Mais do que uma “guerra de todos contra todos” Hobbesiana, ou do que as queixas de que o “sistema baseado em regras ocidentais” está sendo atacado, o medo é, na verdade, do desafio estratégico representado pela Rússia e pela China, que buscam um retorno ao império do direito internacional.

O MAGA prosperaria se pegasse boleia no comboio de integração da Eurásia: mais empregos e mais oportunidades de negócios, em vez de mais guerras no exterior. No entanto, o MAGA não vai acontecer — em grande parte porque o que realmente faz o Trump exultar é sua tentativa de dominar as fontes de energia, para interferir decisivamente na Rússia e no desenvolvimento da China.

O Pentágono e a comunidade das agências de espionagem [Intel Community] levaram o governo Trump a perseguir a Huawei, tratada como um ninho de espiões, enquanto pressionava os aliados-chave (Alemanha, Japão e Itália) a fazer o mesmo. A Alemanha e o Japão permitem que os EUA controlem os nós principais nas extremidades da Eurásia. A Itália é essencialmente uma grande base da OTAN.

O Departamento de Justiça norte-americano requereu a extradição da executiva financeira-chefe da Huawei, Meng Wanzhou, do Canadá na última terça-feira, acrescentando um ponto à tática geopolítica do governo Trump.

Acrescente-se a isso que a Huawei — baseada em Shenzhen e de propriedade de seus trabalhadores — está matando a Apple em toda a Ásia e na maioria das latitudes em todo o Sul Global. A batalha real está em torno da tecnologia 5G, na qual a China pretende superar os EUA, enquanto melhora a capacidade e a qualidade da produção.

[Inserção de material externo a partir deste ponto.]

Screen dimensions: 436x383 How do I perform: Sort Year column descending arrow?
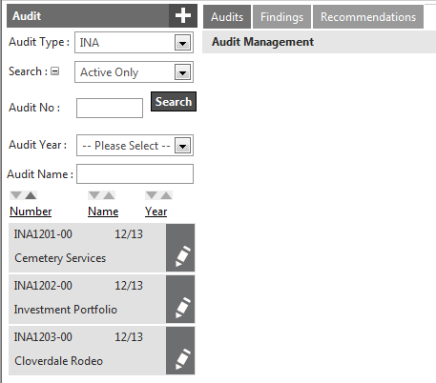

A economia digital na China já é maior do que o PIB da França ou do Reino Unido. É baseado nas empresas BATX (Baidu, Alibaba, Tencent, Xiaomi); na Didi (a Uber chinesa); na gigante de e-commerce JD.com e na Huawei. Essas Big Seven são um estado dentro de uma civilização — um ecossistema que eles mesmos construíram, investindo fortunas em big data, inteligência artificial (IA) e internet. Os gigantes norte-americanos — Facebook, Instagram, Twitter e Google — estão ausentes deste enorme mercado.

Além disso, o sofisticado sistema de criptografia da Huawei em equipamentos de telecomunicações impede a interceptação pela NSA. Isso ajuda a explicar sua extrema popularidade em todo o Sul Global, em contraste com a rede de espionagem eletrônica Five Eyes (EUA, Reino Unido, Canadá, Austrália, Nova Zelândia).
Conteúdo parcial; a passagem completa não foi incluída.